Measuring the Quality of Mental Healthcare: Barriers and Strategies
Despite the proliferation of evidence-based guidelines for the treatment of mental disorders, quality of care and patient outcomes remain suboptimal. Among others, a recent Institute of Medicine report documented substantial gaps in evidence-based care for mental disorders, citing poor quality in detection, treatment, and follow-up care. Moreover, there is documented evidence that, worldwide, the mental health services sector lags behind in the development and implementation of performance measures and strategies for implementing them as tools to improve quality and outcomes.
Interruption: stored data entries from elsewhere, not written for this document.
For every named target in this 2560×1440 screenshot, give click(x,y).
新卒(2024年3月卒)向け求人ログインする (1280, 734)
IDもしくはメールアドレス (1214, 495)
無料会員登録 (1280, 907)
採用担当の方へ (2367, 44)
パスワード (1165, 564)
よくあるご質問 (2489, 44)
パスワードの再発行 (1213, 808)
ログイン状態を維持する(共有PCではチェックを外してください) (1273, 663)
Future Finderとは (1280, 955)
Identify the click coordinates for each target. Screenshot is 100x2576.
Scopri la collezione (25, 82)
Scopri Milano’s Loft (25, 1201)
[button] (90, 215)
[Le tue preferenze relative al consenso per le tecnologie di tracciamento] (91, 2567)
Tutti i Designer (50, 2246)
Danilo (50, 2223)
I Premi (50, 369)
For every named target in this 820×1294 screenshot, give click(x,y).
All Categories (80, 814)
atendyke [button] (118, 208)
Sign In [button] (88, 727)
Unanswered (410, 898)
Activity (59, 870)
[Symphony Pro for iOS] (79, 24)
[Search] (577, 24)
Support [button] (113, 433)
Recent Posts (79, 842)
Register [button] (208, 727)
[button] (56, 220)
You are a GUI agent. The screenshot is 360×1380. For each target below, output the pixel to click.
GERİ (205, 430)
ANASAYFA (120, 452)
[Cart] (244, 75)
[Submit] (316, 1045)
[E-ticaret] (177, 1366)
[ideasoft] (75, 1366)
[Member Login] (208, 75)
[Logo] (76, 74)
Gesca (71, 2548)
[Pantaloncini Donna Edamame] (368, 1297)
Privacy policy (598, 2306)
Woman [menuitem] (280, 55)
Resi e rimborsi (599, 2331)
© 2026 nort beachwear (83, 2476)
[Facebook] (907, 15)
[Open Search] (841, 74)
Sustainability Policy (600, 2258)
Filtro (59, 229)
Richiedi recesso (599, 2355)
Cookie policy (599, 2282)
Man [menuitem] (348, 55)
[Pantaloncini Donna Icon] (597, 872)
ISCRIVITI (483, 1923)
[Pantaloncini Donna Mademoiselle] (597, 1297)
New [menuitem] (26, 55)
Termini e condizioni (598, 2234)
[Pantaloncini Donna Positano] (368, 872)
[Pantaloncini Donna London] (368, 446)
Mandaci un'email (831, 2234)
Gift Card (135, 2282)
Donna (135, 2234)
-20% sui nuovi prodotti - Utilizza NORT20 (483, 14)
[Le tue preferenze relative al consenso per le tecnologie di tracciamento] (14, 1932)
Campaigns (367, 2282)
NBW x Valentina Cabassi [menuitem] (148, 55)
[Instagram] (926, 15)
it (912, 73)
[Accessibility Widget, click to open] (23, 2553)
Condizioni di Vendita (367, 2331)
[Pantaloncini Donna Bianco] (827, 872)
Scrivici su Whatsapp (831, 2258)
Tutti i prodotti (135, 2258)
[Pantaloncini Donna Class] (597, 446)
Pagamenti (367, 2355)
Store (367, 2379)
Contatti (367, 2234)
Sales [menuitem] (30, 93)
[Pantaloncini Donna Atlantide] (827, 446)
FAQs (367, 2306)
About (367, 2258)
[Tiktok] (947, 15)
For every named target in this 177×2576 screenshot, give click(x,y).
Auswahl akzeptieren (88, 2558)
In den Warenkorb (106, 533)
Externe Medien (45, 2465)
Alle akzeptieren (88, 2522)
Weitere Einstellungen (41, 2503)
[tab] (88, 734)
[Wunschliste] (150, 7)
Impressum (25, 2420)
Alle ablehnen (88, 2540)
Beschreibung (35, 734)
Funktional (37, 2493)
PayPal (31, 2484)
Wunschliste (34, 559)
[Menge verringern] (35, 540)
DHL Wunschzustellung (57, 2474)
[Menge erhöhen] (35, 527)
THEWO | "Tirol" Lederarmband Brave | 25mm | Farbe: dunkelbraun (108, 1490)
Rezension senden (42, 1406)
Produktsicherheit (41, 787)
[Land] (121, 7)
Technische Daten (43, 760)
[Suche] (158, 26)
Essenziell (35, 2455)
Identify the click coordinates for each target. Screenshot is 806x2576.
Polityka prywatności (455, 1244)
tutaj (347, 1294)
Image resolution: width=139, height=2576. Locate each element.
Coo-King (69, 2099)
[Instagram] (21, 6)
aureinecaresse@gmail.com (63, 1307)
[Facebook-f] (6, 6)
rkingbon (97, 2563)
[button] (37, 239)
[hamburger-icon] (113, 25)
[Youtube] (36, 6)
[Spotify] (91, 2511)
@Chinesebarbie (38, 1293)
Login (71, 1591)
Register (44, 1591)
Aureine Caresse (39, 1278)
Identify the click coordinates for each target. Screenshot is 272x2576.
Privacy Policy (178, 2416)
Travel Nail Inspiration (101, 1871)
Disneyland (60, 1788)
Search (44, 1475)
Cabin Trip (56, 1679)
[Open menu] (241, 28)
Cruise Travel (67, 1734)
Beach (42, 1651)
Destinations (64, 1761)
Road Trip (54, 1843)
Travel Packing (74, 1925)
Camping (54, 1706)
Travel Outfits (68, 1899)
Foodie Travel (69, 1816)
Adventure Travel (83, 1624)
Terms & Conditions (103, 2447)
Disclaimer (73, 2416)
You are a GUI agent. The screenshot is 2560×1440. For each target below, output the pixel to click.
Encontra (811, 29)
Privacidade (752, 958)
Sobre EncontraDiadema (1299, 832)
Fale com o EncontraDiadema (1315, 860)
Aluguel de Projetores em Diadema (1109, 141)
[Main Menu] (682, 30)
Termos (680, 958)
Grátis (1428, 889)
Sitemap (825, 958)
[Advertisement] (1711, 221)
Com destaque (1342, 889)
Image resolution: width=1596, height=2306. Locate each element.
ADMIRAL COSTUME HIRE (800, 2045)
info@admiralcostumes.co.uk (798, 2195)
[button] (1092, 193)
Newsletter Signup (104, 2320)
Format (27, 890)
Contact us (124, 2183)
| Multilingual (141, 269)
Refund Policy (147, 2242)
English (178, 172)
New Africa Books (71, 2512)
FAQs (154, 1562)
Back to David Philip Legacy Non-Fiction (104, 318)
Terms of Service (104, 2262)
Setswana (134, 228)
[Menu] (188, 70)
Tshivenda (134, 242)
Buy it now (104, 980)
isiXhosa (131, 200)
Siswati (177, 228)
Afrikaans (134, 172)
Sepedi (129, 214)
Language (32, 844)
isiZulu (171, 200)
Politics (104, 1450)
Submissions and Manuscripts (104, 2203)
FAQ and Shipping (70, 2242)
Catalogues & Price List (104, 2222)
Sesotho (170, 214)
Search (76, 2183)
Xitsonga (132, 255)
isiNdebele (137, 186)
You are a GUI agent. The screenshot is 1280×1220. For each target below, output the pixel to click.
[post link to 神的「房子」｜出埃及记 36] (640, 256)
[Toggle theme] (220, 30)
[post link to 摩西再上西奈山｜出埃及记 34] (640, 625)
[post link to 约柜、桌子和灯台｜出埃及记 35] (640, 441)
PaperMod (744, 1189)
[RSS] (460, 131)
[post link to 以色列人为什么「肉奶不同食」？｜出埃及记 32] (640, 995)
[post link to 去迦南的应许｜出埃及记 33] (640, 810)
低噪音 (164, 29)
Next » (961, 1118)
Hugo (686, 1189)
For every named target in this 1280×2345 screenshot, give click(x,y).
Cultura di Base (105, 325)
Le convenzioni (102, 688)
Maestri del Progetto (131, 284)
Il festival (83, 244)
This article discusses the barriers to mental health quality measurement – and identifies strategies to enhance the development and use of quality measures in order to improve outcomes for people with mental health disorders.
The authors suggest that key reasons for the lag in mental health performance measurement include: lack of sufficient evidence regarding appropriate mental health care, poorly defined quality measures, limited descriptions of mental health services from existing clinical data, and lack of linked electronic health information. The refinement of quality measures and, ultimately, enhanced outcomes in mental health will require investment in information technology, additional studies to support the evidence base, and the development of a culture of measurement-based care. Sustaining efforts to improve mental health performance measurement will require rethinking how quality measurement is used to promote the uptake of evidence-based mental healthcare across systems of care. In addition, measurement systems should cut across mental health disorders, physical disorders, and substance use disorders, which often co-occur.
The authors also note that an important example of quality measurement in mental healthcare in the U.S. is work that has been done within the VA healthcare system. As a result, the Altarum Institute and RAND are conducting a national evaluation of VA’s mental health services, using a quality measurement model. Also, the VHA Primary Care-Mental Health Integration Program has implemented performance measurement for depression, alcohol, and PTSD screening and management.
Kilbourne A, Keyser D, and Pincus H. Challenges and opportunities in measuring the quality of mental health care. The Canadian Journal of Psychiatry September 2010;55(9):127-135.
This study was partly funded by HSR&D (IIR 02-283). Dr. Kilbourne is part of HSR&D’s Center for Clinical Management Research in Ann Arbor.